> _Information given_:
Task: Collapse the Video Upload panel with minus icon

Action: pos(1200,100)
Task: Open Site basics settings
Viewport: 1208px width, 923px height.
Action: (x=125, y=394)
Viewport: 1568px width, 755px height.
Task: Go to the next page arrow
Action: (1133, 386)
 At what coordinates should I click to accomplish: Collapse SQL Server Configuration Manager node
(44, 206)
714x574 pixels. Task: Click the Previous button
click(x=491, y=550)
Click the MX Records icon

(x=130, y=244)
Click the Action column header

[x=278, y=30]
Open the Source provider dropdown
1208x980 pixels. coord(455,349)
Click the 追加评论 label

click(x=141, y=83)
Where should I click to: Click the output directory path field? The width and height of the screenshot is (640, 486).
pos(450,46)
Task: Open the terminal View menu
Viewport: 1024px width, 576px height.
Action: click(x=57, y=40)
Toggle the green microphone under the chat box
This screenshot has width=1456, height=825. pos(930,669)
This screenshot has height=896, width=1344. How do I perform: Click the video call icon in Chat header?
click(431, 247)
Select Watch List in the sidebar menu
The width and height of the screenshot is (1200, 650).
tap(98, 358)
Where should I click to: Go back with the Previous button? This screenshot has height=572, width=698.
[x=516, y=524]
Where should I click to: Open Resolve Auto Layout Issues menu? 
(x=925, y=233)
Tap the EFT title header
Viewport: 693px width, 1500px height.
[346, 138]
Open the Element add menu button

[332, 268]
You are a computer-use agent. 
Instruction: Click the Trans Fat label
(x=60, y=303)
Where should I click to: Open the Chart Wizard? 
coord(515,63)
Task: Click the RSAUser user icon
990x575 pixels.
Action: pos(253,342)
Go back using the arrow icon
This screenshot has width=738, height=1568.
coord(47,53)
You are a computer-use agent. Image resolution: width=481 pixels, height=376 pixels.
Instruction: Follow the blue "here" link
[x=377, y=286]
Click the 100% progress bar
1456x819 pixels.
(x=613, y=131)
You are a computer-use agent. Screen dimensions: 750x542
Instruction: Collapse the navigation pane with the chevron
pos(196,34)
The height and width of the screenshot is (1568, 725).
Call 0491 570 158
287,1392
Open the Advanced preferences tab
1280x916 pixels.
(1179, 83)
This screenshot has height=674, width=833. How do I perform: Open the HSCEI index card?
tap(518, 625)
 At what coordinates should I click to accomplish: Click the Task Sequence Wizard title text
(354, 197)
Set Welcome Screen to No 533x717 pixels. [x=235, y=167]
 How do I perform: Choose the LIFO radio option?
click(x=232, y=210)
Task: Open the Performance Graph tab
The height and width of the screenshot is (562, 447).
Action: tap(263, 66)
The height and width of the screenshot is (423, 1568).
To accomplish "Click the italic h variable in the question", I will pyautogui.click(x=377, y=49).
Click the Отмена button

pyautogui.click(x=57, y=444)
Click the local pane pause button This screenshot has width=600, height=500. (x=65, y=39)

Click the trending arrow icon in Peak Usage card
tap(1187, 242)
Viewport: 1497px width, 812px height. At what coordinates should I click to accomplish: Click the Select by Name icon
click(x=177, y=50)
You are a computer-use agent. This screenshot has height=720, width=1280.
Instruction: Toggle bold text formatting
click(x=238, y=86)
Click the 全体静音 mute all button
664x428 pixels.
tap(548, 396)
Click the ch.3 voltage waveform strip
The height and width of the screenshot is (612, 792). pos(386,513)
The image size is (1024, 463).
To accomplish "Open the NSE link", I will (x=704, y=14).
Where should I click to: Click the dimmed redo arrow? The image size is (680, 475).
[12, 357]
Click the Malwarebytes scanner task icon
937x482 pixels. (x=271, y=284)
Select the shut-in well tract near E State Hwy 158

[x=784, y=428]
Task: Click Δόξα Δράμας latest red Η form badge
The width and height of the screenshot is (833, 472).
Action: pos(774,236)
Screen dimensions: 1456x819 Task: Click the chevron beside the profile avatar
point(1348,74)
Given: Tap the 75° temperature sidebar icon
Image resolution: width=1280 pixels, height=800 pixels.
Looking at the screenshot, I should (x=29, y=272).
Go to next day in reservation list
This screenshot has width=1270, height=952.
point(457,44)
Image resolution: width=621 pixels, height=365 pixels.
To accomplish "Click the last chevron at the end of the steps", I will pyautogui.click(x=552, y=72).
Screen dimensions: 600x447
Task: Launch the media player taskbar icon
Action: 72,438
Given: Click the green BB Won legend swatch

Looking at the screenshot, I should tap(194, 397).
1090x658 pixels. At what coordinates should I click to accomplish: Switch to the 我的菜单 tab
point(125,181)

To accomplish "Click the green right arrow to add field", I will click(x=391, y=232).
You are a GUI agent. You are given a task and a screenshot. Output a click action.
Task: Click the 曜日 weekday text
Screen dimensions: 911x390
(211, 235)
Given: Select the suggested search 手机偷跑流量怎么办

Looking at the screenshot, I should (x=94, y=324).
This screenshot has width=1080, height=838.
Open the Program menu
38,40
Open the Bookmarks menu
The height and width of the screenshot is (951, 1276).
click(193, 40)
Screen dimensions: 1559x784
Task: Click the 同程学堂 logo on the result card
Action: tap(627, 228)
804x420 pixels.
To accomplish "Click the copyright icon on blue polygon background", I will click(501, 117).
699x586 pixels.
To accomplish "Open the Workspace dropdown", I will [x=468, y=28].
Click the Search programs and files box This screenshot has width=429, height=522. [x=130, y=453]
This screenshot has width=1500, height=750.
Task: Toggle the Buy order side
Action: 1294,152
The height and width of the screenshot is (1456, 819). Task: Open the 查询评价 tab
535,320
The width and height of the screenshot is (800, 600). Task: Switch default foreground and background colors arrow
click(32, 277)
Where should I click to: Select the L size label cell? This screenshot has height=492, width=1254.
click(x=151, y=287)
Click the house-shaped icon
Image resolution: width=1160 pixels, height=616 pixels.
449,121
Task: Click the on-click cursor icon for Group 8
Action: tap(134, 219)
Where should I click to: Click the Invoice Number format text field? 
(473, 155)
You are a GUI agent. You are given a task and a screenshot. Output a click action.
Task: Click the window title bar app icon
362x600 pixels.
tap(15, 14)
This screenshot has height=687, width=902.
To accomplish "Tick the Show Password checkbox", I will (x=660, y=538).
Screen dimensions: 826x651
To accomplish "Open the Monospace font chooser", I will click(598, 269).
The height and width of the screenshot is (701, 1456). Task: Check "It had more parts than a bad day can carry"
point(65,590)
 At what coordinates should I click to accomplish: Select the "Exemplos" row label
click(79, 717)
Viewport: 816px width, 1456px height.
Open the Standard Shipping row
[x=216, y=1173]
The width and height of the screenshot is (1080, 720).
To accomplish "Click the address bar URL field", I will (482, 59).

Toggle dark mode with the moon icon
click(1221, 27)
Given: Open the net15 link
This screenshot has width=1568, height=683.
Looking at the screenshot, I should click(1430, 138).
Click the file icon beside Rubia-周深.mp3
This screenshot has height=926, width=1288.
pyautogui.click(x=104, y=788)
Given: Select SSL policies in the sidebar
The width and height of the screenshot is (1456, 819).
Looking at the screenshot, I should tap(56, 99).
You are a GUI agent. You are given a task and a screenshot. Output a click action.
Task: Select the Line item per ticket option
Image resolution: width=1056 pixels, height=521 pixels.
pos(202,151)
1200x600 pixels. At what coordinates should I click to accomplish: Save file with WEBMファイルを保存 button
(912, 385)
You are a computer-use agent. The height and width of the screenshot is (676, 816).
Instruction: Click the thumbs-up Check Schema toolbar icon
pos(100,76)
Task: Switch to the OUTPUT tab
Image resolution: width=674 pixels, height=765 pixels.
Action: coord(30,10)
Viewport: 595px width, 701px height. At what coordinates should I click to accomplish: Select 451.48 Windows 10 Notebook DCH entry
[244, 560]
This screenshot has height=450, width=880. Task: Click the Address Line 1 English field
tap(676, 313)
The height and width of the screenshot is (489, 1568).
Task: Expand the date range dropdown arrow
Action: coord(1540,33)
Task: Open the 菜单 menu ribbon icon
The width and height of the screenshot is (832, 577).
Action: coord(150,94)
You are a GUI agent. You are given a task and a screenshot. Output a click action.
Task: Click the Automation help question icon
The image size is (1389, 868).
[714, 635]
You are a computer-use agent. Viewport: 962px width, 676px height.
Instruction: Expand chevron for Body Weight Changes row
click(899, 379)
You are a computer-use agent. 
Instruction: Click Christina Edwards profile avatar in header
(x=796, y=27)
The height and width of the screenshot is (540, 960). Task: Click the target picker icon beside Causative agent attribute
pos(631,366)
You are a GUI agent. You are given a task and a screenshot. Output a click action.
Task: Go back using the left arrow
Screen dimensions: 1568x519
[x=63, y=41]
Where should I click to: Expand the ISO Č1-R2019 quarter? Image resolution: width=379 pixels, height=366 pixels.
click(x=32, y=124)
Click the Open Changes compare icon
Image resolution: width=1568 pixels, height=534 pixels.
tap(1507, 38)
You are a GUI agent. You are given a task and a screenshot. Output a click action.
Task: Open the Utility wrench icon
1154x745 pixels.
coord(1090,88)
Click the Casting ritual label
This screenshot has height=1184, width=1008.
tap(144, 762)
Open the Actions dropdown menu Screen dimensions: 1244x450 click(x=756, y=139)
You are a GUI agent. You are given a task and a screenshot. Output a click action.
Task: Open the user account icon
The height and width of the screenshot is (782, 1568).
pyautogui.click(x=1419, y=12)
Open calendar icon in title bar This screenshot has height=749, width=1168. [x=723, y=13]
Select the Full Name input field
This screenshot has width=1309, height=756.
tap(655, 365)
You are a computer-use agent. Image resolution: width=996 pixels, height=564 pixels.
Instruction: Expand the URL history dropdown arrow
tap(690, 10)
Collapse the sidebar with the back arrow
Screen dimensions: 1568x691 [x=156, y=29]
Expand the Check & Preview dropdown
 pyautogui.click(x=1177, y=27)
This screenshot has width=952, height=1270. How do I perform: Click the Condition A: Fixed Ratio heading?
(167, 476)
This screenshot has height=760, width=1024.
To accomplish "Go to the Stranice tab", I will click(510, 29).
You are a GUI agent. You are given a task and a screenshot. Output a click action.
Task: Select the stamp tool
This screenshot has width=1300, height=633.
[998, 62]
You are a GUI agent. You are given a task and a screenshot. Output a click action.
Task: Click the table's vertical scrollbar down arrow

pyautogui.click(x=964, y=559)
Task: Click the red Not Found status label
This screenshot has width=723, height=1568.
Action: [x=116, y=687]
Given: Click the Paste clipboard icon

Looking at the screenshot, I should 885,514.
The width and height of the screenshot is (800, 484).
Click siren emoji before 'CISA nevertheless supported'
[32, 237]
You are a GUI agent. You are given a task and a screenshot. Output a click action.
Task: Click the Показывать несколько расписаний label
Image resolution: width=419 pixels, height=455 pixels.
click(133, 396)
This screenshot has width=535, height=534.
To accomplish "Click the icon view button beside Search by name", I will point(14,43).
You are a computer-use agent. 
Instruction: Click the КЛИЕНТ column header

> _Your instructions_:
Find each line in the records holding the string "using" and show it.

> _Expected answer_:
Go back using the arrow icon
Task: Go back using the left arrow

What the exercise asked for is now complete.